Records for the task ▸

--------

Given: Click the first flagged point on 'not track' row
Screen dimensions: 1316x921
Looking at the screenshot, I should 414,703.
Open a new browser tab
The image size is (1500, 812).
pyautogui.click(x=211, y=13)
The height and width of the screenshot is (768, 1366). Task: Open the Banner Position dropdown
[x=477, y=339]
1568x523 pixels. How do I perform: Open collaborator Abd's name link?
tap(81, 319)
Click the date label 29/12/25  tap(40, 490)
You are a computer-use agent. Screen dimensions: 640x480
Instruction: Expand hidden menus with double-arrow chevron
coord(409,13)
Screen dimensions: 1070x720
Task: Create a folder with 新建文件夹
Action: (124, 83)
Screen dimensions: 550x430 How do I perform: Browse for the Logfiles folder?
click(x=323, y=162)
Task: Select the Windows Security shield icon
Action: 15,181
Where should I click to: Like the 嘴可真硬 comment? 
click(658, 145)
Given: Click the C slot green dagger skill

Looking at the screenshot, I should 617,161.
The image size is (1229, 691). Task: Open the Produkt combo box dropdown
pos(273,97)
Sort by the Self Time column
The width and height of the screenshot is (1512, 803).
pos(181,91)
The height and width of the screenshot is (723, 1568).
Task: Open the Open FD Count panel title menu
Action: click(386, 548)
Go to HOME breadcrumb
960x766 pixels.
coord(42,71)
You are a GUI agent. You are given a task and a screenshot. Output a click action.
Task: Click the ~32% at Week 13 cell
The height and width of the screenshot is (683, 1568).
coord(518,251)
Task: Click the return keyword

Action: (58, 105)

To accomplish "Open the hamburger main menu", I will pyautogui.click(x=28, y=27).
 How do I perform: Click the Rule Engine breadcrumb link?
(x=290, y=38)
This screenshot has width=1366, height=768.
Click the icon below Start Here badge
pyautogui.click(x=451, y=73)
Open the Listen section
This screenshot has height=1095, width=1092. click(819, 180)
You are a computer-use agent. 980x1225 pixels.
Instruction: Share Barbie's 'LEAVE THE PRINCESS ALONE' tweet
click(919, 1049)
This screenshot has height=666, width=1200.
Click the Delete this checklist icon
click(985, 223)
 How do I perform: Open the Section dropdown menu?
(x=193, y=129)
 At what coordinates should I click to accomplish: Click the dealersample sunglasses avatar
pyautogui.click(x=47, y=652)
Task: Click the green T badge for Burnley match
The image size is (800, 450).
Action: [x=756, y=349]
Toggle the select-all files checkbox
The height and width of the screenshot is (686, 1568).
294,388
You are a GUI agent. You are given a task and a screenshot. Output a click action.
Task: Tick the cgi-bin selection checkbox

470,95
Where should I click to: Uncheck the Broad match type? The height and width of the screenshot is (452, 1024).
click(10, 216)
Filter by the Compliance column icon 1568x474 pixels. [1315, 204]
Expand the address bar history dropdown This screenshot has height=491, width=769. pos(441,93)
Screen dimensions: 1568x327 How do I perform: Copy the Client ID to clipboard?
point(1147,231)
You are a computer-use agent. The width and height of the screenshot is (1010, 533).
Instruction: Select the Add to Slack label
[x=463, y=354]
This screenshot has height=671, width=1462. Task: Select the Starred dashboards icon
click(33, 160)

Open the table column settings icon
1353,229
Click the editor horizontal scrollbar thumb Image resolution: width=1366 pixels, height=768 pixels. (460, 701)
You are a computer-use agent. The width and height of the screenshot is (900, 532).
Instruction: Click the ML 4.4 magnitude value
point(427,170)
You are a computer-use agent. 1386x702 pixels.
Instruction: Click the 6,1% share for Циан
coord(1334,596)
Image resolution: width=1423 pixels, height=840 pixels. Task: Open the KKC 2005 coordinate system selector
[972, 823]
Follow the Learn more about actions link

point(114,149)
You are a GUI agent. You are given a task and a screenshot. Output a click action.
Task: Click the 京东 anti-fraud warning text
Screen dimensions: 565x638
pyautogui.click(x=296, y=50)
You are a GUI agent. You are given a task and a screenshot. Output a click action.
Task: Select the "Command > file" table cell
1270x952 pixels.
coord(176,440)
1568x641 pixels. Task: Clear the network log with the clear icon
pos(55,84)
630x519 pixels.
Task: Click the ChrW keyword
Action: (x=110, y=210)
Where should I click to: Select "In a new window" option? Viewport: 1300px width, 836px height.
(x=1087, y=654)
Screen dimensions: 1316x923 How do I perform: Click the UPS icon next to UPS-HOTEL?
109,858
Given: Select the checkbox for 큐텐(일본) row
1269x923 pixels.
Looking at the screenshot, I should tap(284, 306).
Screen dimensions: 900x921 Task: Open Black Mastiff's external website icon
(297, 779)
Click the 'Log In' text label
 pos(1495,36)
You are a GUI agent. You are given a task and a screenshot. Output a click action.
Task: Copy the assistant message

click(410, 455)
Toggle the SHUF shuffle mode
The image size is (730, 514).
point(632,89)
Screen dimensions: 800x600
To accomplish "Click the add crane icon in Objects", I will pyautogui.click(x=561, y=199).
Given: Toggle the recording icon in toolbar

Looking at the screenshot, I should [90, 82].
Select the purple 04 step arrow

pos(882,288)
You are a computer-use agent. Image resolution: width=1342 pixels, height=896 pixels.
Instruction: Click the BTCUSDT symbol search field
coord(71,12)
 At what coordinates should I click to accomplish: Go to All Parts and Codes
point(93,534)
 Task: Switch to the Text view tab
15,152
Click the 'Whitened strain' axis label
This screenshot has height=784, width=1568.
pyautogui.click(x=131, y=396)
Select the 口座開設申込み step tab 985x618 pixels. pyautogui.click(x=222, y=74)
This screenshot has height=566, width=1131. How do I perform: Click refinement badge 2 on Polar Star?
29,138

--------

What the task requires ▸ Give the data again, exactly.

Completed exercise ▸
Given: Click the first flagged point on 'not track' row
Screen dimensions: 1316x921
Looking at the screenshot, I should 414,703.
Open a new browser tab
The image size is (1500, 812).
pyautogui.click(x=211, y=13)
The height and width of the screenshot is (768, 1366). Task: Open the Banner Position dropdown
[x=477, y=339]
1568x523 pixels. How do I perform: Open collaborator Abd's name link?
tap(81, 319)
Click the date label 29/12/25  tap(40, 490)
You are a computer-use agent. Screen dimensions: 640x480
Instruction: Expand hidden menus with double-arrow chevron
coord(409,13)
Screen dimensions: 1070x720
Task: Create a folder with 新建文件夹
Action: (124, 83)
Screen dimensions: 550x430 How do I perform: Browse for the Logfiles folder?
click(x=323, y=162)
Task: Select the Windows Security shield icon
Action: 15,181
Where should I click to: Like the 嘴可真硬 comment? 
click(658, 145)
Given: Click the C slot green dagger skill

Looking at the screenshot, I should 617,161.
The image size is (1229, 691). Task: Open the Produkt combo box dropdown
pos(273,97)
Sort by the Self Time column
The width and height of the screenshot is (1512, 803).
pos(181,91)
The height and width of the screenshot is (723, 1568).
Task: Open the Open FD Count panel title menu
Action: click(386, 548)
Go to HOME breadcrumb
960x766 pixels.
coord(42,71)
You are a GUI agent. You are given a task and a screenshot. Output a click action.
Task: Click the ~32% at Week 13 cell
The height and width of the screenshot is (683, 1568).
coord(518,251)
Task: Click the return keyword

Action: (58, 105)

To accomplish "Open the hamburger main menu", I will pyautogui.click(x=28, y=27).
 How do I perform: Click the Rule Engine breadcrumb link?
(x=290, y=38)
This screenshot has width=1366, height=768.
Click the icon below Start Here badge
pyautogui.click(x=451, y=73)
Open the Listen section
This screenshot has height=1095, width=1092. click(819, 180)
You are a computer-use agent. 980x1225 pixels.
Instruction: Share Barbie's 'LEAVE THE PRINCESS ALONE' tweet
click(919, 1049)
This screenshot has height=666, width=1200.
Click the Delete this checklist icon
click(985, 223)
 How do I perform: Open the Section dropdown menu?
(x=193, y=129)
 At what coordinates should I click to accomplish: Click the dealersample sunglasses avatar
pyautogui.click(x=47, y=652)
Task: Click the green T badge for Burnley match
The image size is (800, 450).
Action: [x=756, y=349]
Toggle the select-all files checkbox
The height and width of the screenshot is (686, 1568).
294,388
You are a GUI agent. You are given a task and a screenshot. Output a click action.
Task: Tick the cgi-bin selection checkbox

470,95
Where should I click to: Uncheck the Broad match type? The height and width of the screenshot is (452, 1024).
click(10, 216)
Filter by the Compliance column icon 1568x474 pixels. [1315, 204]
Expand the address bar history dropdown This screenshot has height=491, width=769. pos(441,93)
Screen dimensions: 1568x327 How do I perform: Copy the Client ID to clipboard?
point(1147,231)
You are a computer-use agent. The width and height of the screenshot is (1010, 533).
Instruction: Select the Add to Slack label
[x=463, y=354]
This screenshot has height=671, width=1462. Task: Select the Starred dashboards icon
click(33, 160)

Open the table column settings icon
1353,229
Click the editor horizontal scrollbar thumb Image resolution: width=1366 pixels, height=768 pixels. (460, 701)
You are a computer-use agent. The width and height of the screenshot is (900, 532).
Instruction: Click the ML 4.4 magnitude value
point(427,170)
You are a computer-use agent. 1386x702 pixels.
Instruction: Click the 6,1% share for Циан
coord(1334,596)
Image resolution: width=1423 pixels, height=840 pixels. Task: Open the KKC 2005 coordinate system selector
[972, 823]
Follow the Learn more about actions link

point(114,149)
You are a GUI agent. You are given a task and a screenshot. Output a click action.
Task: Click the 京东 anti-fraud warning text
Screen dimensions: 565x638
pyautogui.click(x=296, y=50)
You are a GUI agent. You are given a task and a screenshot. Output a click action.
Task: Select the "Command > file" table cell
1270x952 pixels.
coord(176,440)
1568x641 pixels. Task: Clear the network log with the clear icon
pos(55,84)
630x519 pixels.
Task: Click the ChrW keyword
Action: (x=110, y=210)
Where should I click to: Select "In a new window" option? Viewport: 1300px width, 836px height.
(x=1087, y=654)
Screen dimensions: 1316x923 How do I perform: Click the UPS icon next to UPS-HOTEL?
109,858
Given: Select the checkbox for 큐텐(일본) row
1269x923 pixels.
Looking at the screenshot, I should tap(284, 306).
Screen dimensions: 900x921 Task: Open Black Mastiff's external website icon
(297, 779)
Click the 'Log In' text label
 pos(1495,36)
You are a GUI agent. You are given a task and a screenshot. Output a click action.
Task: Copy the assistant message

click(410, 455)
Toggle the SHUF shuffle mode
The image size is (730, 514).
point(632,89)
Screen dimensions: 800x600
To accomplish "Click the add crane icon in Objects", I will pyautogui.click(x=561, y=199).
Given: Toggle the recording icon in toolbar

Looking at the screenshot, I should [90, 82].
Select the purple 04 step arrow

pos(882,288)
You are a computer-use agent. Image resolution: width=1342 pixels, height=896 pixels.
Instruction: Click the BTCUSDT symbol search field
coord(71,12)
 At what coordinates should I click to accomplish: Go to All Parts and Codes
point(93,534)
 Task: Switch to the Text view tab
15,152
Click the 'Whitened strain' axis label
This screenshot has height=784, width=1568.
pyautogui.click(x=131, y=396)
Select the 口座開設申込み step tab 985x618 pixels. pyautogui.click(x=222, y=74)
This screenshot has height=566, width=1131. How do I perform: Click refinement badge 2 on Polar Star?
29,138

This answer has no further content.